ICE DREAMS - CHAPTER H (the last chapter)

I have posted one chapter per week of my latest book, ICE DREAMS. Please note that the numerical chapters are autobiographical. The alphabetical chapters are pure fiction. If you would like the complete book in .pdf format, send your request to mtnpride@gmail.com and I will send it to you as an email attachment.
         After Lorraine left, I had two big projects for the month of August. The salmon would be running that month. The men had been busy building a big fishing wheel, going by pictures and drawings in books which the Department of Interior sent to me. They had also built some salmon smokers. I warned them that both the fishing wheel, when it was spitting fish into a barrel, and the salmon smokers, when there were fish on them would attract bears. Therefore, we needed men on guard at the fishing wheel during the times when it was catching fish and at the smokers anytime there were fish on them.

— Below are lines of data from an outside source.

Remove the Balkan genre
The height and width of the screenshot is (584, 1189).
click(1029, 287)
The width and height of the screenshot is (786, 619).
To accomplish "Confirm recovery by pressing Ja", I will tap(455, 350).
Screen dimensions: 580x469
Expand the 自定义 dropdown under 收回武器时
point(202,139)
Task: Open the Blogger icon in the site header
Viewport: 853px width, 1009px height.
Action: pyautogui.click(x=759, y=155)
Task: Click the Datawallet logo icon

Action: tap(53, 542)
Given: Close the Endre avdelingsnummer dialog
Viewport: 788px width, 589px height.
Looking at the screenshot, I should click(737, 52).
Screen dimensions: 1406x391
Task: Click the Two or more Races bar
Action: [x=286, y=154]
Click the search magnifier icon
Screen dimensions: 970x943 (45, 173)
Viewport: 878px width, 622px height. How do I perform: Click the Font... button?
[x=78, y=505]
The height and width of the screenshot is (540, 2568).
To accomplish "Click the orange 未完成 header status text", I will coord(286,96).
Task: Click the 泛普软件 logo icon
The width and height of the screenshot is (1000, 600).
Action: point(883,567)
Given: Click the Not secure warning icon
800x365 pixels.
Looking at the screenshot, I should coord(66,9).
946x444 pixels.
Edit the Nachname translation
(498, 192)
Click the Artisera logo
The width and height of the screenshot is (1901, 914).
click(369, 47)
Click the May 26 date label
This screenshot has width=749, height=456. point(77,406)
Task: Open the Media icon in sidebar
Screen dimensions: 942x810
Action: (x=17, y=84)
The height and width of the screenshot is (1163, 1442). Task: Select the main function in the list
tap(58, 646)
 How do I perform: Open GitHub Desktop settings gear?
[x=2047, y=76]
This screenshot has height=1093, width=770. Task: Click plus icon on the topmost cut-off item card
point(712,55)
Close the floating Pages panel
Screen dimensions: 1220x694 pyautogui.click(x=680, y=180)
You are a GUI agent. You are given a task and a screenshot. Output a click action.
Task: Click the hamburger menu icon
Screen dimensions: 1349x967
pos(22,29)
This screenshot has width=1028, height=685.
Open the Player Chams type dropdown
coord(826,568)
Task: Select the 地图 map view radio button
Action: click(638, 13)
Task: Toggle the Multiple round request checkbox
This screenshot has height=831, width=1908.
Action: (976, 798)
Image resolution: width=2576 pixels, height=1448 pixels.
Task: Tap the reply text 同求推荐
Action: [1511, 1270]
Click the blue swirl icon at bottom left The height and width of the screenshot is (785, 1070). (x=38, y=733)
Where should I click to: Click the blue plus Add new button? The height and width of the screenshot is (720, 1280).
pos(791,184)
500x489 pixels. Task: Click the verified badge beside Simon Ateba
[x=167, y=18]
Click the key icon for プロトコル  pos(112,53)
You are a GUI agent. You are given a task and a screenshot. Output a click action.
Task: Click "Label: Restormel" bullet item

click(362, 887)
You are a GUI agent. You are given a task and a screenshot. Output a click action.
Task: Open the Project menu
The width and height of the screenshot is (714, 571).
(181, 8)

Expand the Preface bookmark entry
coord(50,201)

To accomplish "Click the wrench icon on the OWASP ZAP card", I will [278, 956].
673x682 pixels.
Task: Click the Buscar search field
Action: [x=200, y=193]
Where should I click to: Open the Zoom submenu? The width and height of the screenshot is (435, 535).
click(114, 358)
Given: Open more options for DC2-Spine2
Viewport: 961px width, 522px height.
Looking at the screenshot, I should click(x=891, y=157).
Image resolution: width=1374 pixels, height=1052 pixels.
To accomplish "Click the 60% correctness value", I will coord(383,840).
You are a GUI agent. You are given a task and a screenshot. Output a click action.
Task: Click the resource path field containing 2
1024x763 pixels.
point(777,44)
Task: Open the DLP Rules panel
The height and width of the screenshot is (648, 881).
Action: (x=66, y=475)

Also during August, I needed to be planning school classes for the coming year. As Mrs. Wallace observed, I am just “winging” it, but I think that is harder than if I had a set curriculum to follow. I probably will have to introduce mathematics and science for the older children.
I was puzzled about Tatyana. Will she be willing to help again this school year? One day as I was walking out toward the woodline, she fell in step with me. In my mind, her thoughts came as clearly as if she were speaking to me in audible sounds.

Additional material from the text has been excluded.